- [Data]:
++++++

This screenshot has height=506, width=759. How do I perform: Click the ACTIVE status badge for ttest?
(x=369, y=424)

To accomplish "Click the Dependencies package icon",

++++++

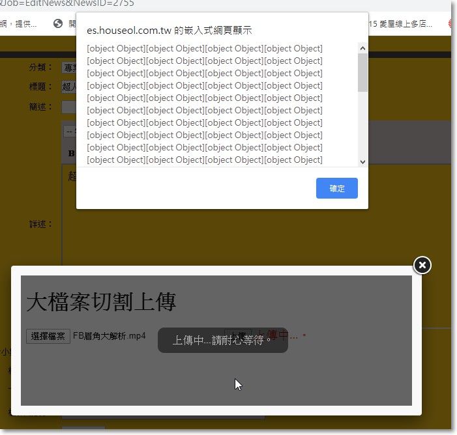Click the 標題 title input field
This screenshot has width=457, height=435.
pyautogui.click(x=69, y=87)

++++++

Above are records; repeat only the lines starting at the line with "This screenshot has height=506, width=759." and ending at the line with "the Dependencies package", exactly as they appear, both included.

- [Answer box]:
This screenshot has height=506, width=759. How do I perform: Click the ACTIVE status badge for ttest?
(x=369, y=424)

To accomplish "Click the Dependencies package icon",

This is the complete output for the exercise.